Father Kunz says the toll-free phone lines would be staffed by people versed in moral theology and up-to-date on the latest medical procedures. The Moscati Institute plans to be an outside source by which people can investigate or confirm such information.

Adding a further cause for concern, Father Kunz warns: “Just because a hospital goes under the name Catholic, certainly does not necessarily mean that all of the medical procedures are moral.”

Dr. John Brennan, a Milwaukeebased ob-gyn, who has been practicing medicine for more than 27 years, and a former president of the Catholic Medical Association, agrees: “I'm afraid that there are disadvantages to managed medical care, both for the patient and for the doctor. [It's] called the best medicine for the least cost, and that's a fault because you don't get the best medicine for the least cost. With the loss of nuns [in Catholic hospitals], we lost charitable hospitals.

“Now it's hospitals for profit. That's a step in the wrong direction—lay people making profits out of medical care when the nuns were giving their lives for charity in medical care. The nuns certainly wanted to break even, but they weren't looking for profits [at the expense of inappropriate or inadequate medical treatment].”

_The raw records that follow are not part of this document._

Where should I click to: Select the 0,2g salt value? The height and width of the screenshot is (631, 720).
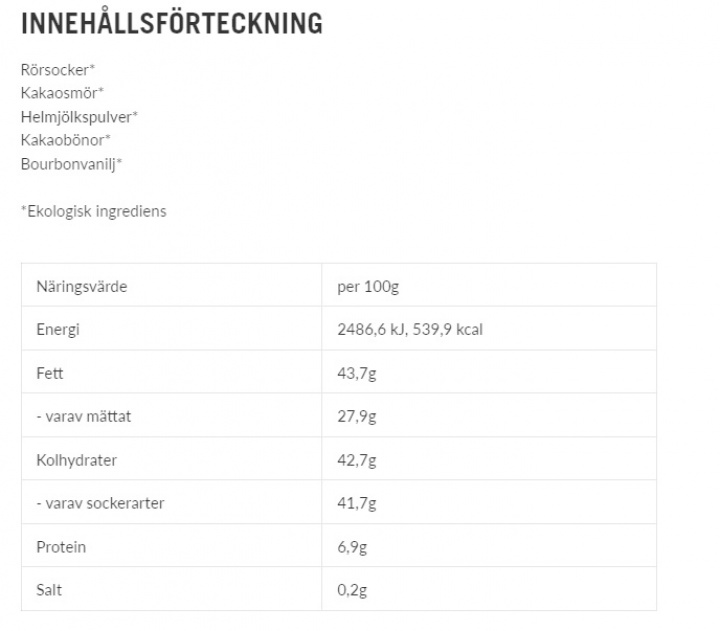pyautogui.click(x=352, y=590)
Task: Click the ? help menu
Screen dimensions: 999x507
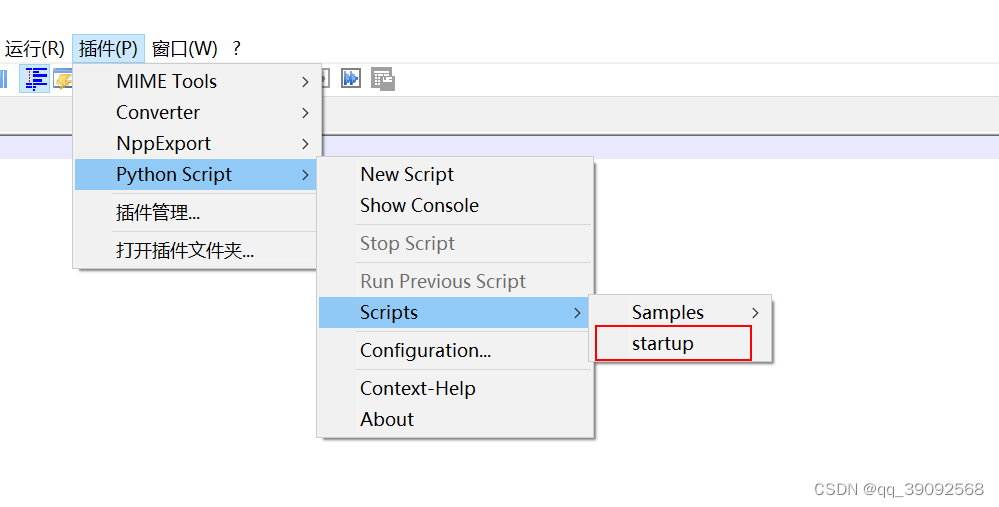Action: 236,48
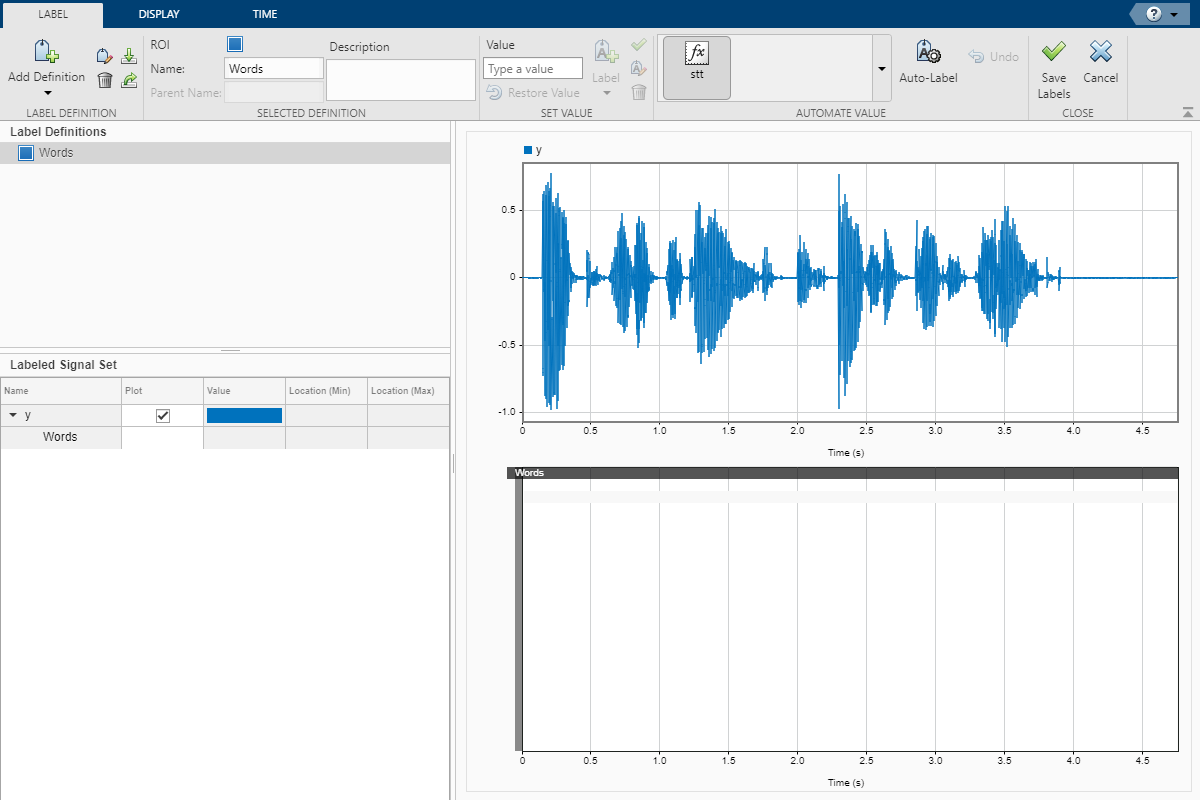Click the Type a value input field
The height and width of the screenshot is (800, 1200).
(532, 69)
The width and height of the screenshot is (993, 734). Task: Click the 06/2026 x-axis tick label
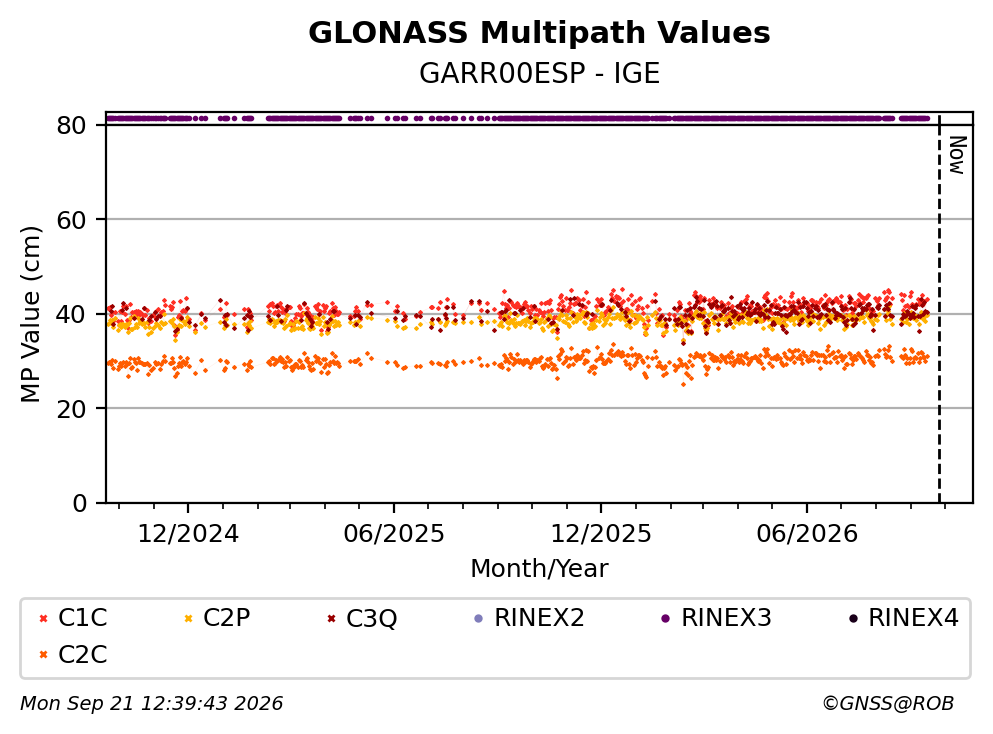807,533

In addition, Brennan notes that many Catholic hospitals are merging with non-Catholic hospitals and, in the process, often abandon their adherence to Catholic ethical principles, such as refusing to perform abortions, offer contraceptives, sterilizations, in vitro fertilization, or euthanasia procedures.

Adds Fightlin: “Catholic hospitals feel that they can't survive without government money, but the government money is what produces onerous regulations.”

In sum, The Moscati Institute offers a resource to train health care professionals to incorporate genuine Catholic medical ethics in their practice, to regain focus on the individual patient rather than the bottom line corporate dollar in assessing medical treatment, and to continue to develop viable alternatives to managed medical care.

Karen Walker writes from Corona del Mar, Calif.

Work of a Catholic Hospital?

“I haven't recovered from the shock of St. John's Catholic Hospital here in Oxnard, [Calif.] starving a patient to death a few years ago,” says Catholic journalist Donna Steichen, citing an incident that was widely publicized in local newspapers in Southern California. “He was a young patient who had been severely injured in an accident and had been in a coma for a long time. At the request of his mother, they removed his food and water.… But that's not what a Catholic hospital is supposed to be doing.”

Robert Helmueller, whose wife and daughter are both registered nurses and on the Moscati advisory board, found himself caught in a similar situation. With his wife and daughter out of town, he was left to be the decision-maker when his 93-year-old mother-in-law sought unexpected treatment at a Catholic hospital in the Midwest. Although she went in to treat a broken leg, she was kept overnight and by the following afternoon became unresponsive.

The treating physician informed Helmueller that she had suffered a stroke and asked if he wanted the hospital to use “extraordinary means” to keep her alive. Helmueller refused, unaware at the time that a subsequent examination of the medical charts would reveal that she had been over-medicated.

Two days later, Helmueller requested her transfer to a hospice, where she would receive appropriate care for her continued unresponsive condition. But before the transfer, the medical staff injected her with a massive dose of Delantin. She died before the transfer could even take place.

“What happened to my mother-in-law five years ago alarmed [my wife and daughter] that there are other people who are being killed the same way. If you happen to be over 65 years of age—look out when you go to the hospital [even a so-called Catholic hospital],” warns Helmueller.